The Company’s indefinite-lived intangibles include broadcast FCC licenses in its radio broadcasting segment and billboard permits in
its Americas outdoor advertising segment. The excess cost over fair value of net assets acquired is classified as goodwill. The
Company’s indefinite-lived intangibles and goodwill are not subject to amortization, but are tested for impairment at least annually.

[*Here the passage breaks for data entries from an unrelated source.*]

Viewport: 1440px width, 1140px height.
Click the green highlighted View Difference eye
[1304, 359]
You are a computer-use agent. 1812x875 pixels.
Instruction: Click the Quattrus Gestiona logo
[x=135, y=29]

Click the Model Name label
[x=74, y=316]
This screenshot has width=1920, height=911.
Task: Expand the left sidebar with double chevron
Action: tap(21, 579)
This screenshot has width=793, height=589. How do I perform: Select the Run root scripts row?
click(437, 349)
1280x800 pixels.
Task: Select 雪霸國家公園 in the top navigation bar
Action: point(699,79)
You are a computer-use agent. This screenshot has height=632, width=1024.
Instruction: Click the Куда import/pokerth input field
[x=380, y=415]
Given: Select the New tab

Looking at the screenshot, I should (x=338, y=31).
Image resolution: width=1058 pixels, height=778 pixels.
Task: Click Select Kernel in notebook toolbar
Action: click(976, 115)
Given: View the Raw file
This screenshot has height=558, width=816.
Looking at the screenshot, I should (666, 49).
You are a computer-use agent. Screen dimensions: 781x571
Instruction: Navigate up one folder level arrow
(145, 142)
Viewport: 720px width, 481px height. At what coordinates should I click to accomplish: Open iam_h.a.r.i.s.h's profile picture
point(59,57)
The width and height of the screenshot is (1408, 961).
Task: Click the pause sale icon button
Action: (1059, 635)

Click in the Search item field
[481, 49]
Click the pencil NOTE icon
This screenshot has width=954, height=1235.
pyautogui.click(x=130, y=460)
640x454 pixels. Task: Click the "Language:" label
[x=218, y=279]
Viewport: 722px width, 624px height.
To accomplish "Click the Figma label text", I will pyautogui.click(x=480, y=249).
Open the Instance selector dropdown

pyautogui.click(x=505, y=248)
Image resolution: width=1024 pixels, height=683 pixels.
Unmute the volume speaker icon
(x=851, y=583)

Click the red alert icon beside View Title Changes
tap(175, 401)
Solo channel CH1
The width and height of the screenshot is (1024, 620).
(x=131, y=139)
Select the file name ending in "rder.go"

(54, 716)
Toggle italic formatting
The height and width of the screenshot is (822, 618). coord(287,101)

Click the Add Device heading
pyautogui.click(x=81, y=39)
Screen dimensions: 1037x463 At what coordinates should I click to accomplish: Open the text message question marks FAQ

The Company tests for possible impairment of definite-lived intangible assets whenever events or changes in circumstances, such as a
reduction in operating cash flow or a dramatic change in the manner for which the asset is intended to be used indicate that the
carrying amount of the asset may not be recoverable. If indicators exist, the Company compares the undiscounted cash flows related
to the asset to the carrying value of the asset. If the carrying value is greater than the undiscounted cash flow amount, an impairment
charge is recorded in amortization expense in the statement of operations for amounts necessary to reduce the carrying value of the
asset to fair value.
The Company performs its annual impairment test for its FCC licenses and permits using a direct valuation technique as prescribed in
ASC 805-20-S99. The key assumptions used in the direct valuation method include market revenue growth rates, market share, profit
margin, duration and profile of the build-up period, estimated start-up cost and losses incurred during the build-up period, the risk
adjusted discount rate and terminal values. The Company engages Mesirow Financial Consulting LLC (“Mesirow Financial”), a third
party valuation firm, to assist the Company in the development of these assumptions and the Company’s determination of the fair
value of its FCC licenses and permits.
The Company performed an interim impairment test as of December 31, 2008 and June 30, 2009, which resulted in non-cash
impairment charges of $1.7 billion and $935.6 million, respectively, on its indefinite-lived FCC licenses and permits. See Note D for
further discussion.
At least annually, the Company performs its impairment test for each reporting unit’s goodwill using a discounted cash flow model to
determine if the carrying value of the reporting unit, including goodwill, is less than the fair value of the reporting unit. The Company
identified its reporting units in accordance with ASC 350-20-55. The U.S. radio markets are aggregated into a single reporting unit
and the U.S. outdoor advertising markets are aggregated into a single reporting unit for purposes of the goodwill impairment test. The
Company also determined that within its Americas outdoor segment, Canada, Mexico, Peru, and Brazil constitute separate reporting
units and each country in its International outdoor segment constitutes a separate reporting unit.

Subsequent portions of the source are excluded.